__Task brief__:
Turn the part of the entries that opens with the line containing "The width and" and closes with the last entry into a numbered list. Skip blank lines and leave out the pictures.

__Working data__:
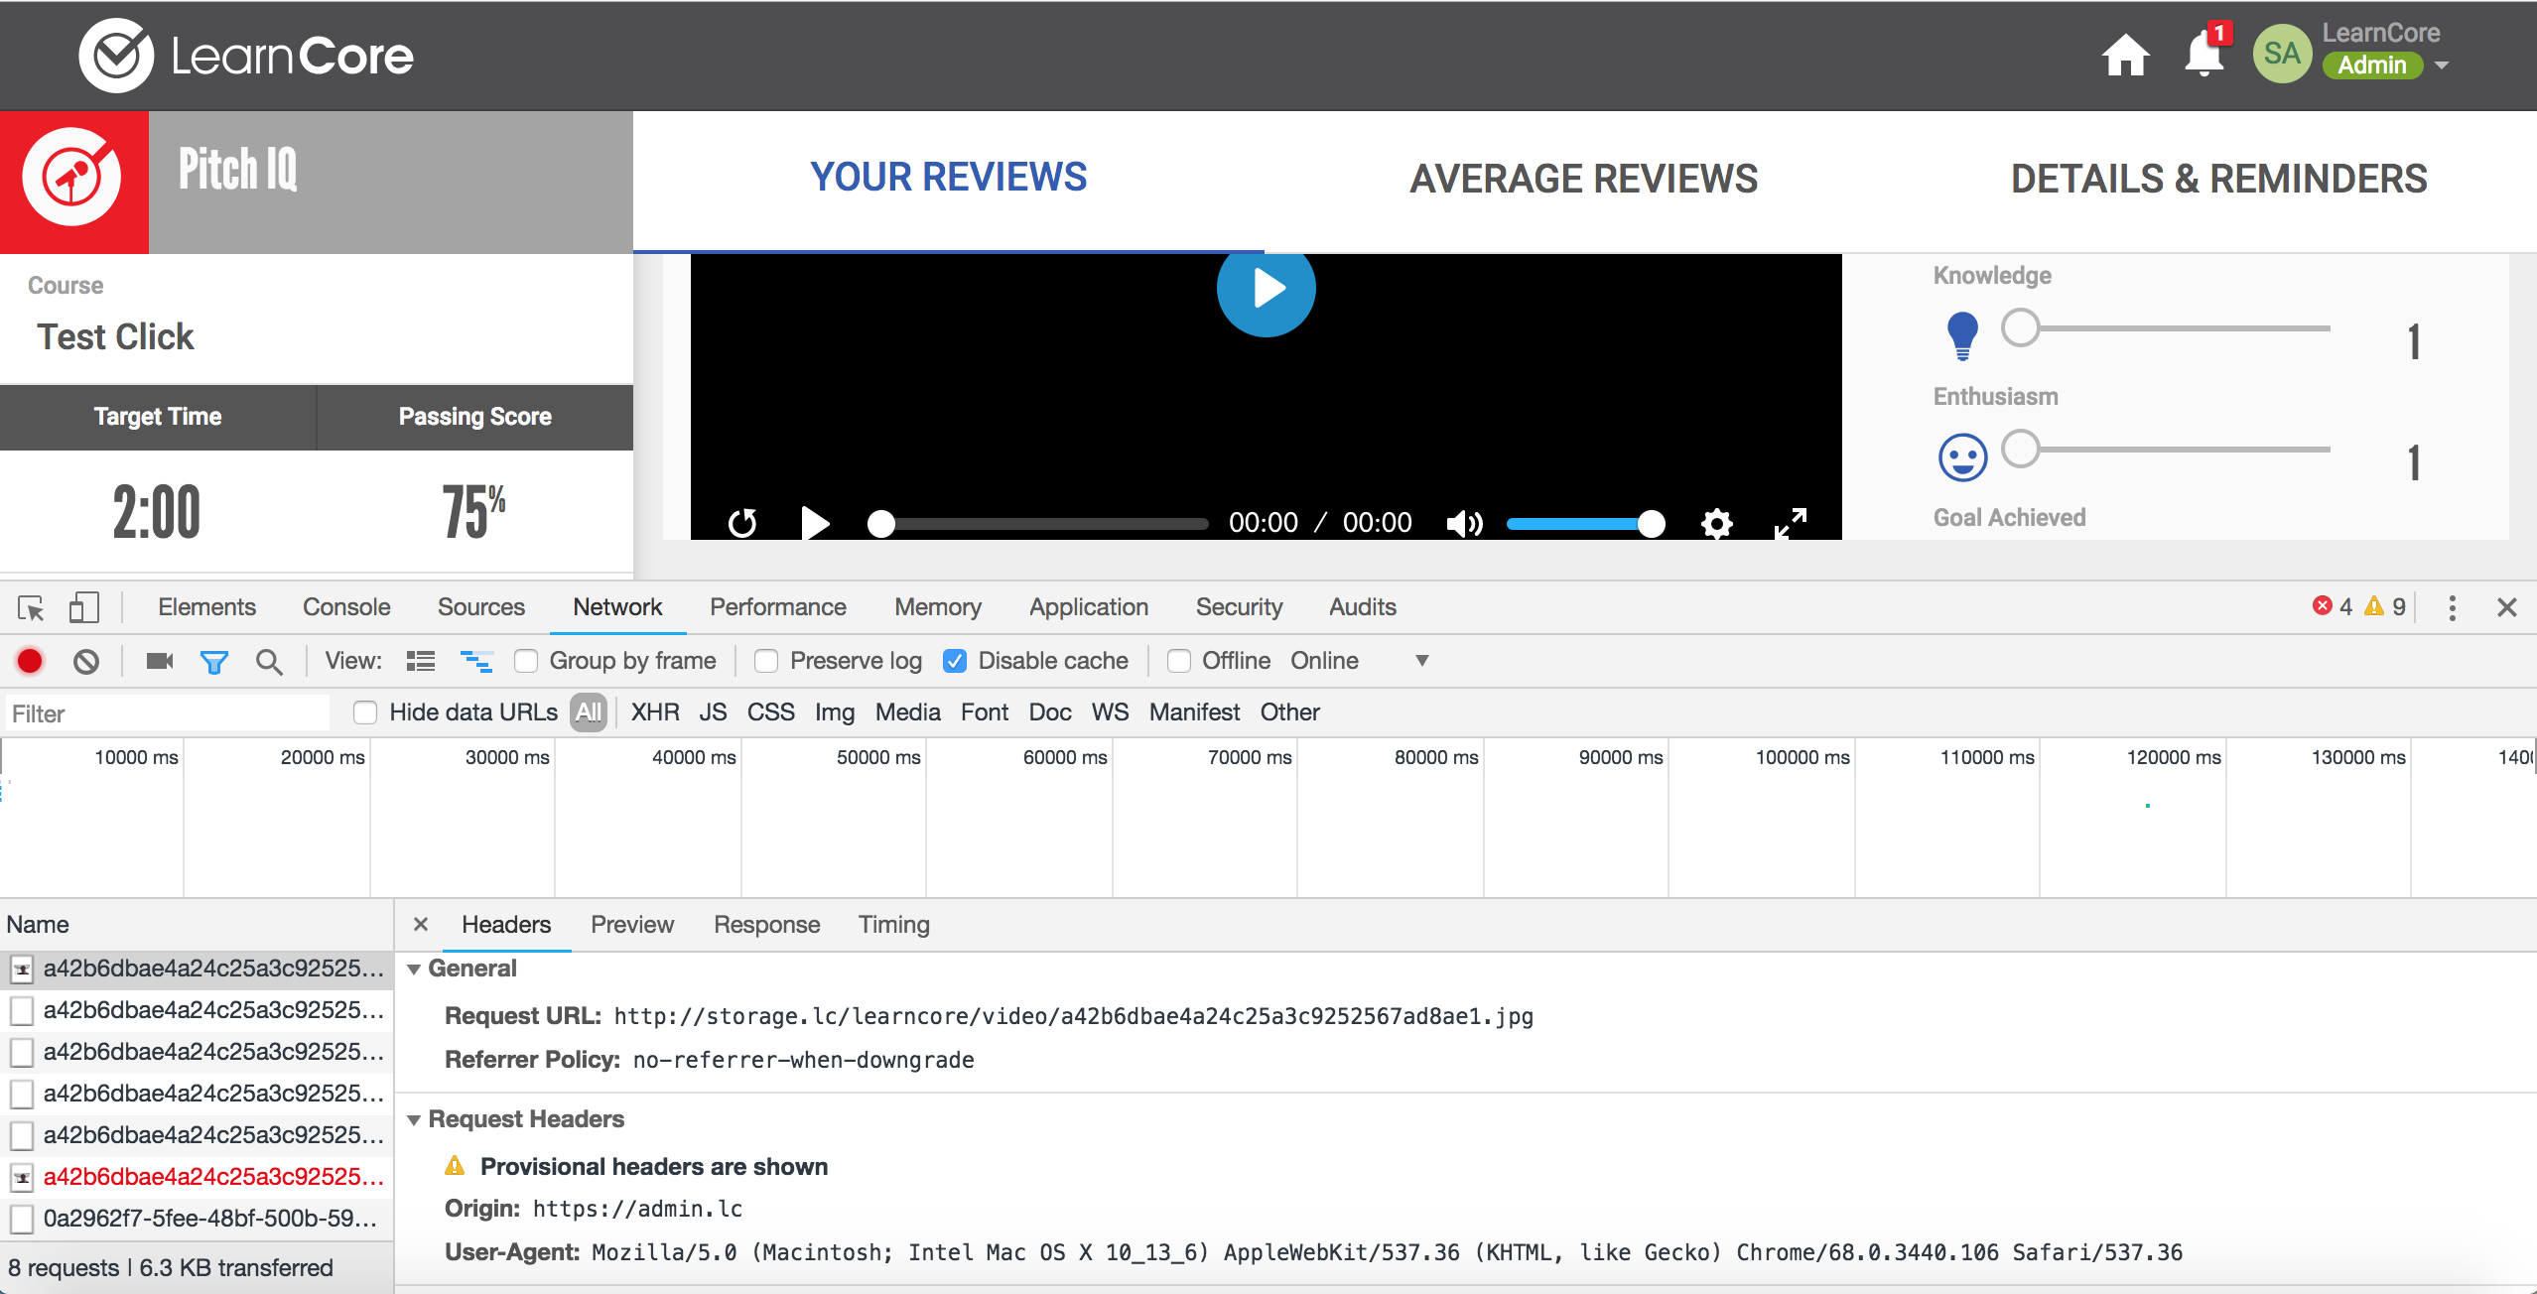Clear the network log

(x=86, y=661)
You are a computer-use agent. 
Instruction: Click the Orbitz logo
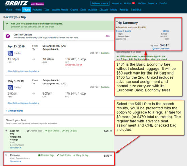[16, 3]
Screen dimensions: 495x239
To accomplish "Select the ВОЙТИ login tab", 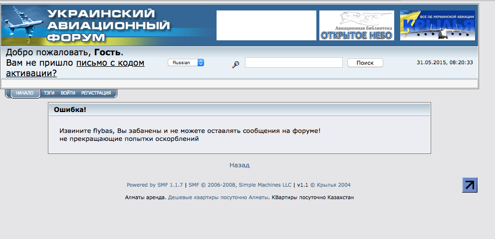I will coord(68,93).

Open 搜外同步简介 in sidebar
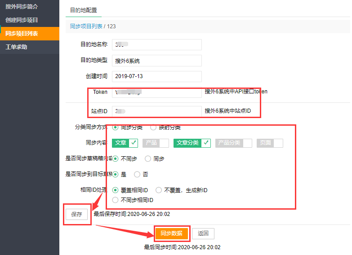pyautogui.click(x=22, y=7)
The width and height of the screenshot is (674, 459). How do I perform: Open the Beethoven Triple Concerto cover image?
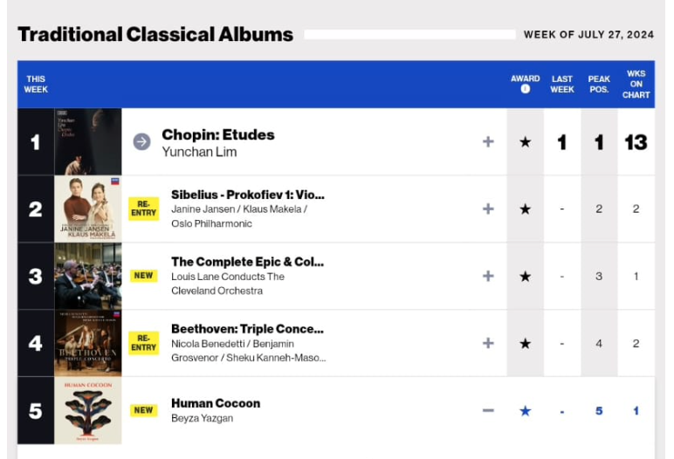pos(87,343)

__Solution to the problem__:
1. The width and height of the screenshot is (674, 459). How do I perform: Open the Beethoven Triple Concerto cover image?
2. pos(87,343)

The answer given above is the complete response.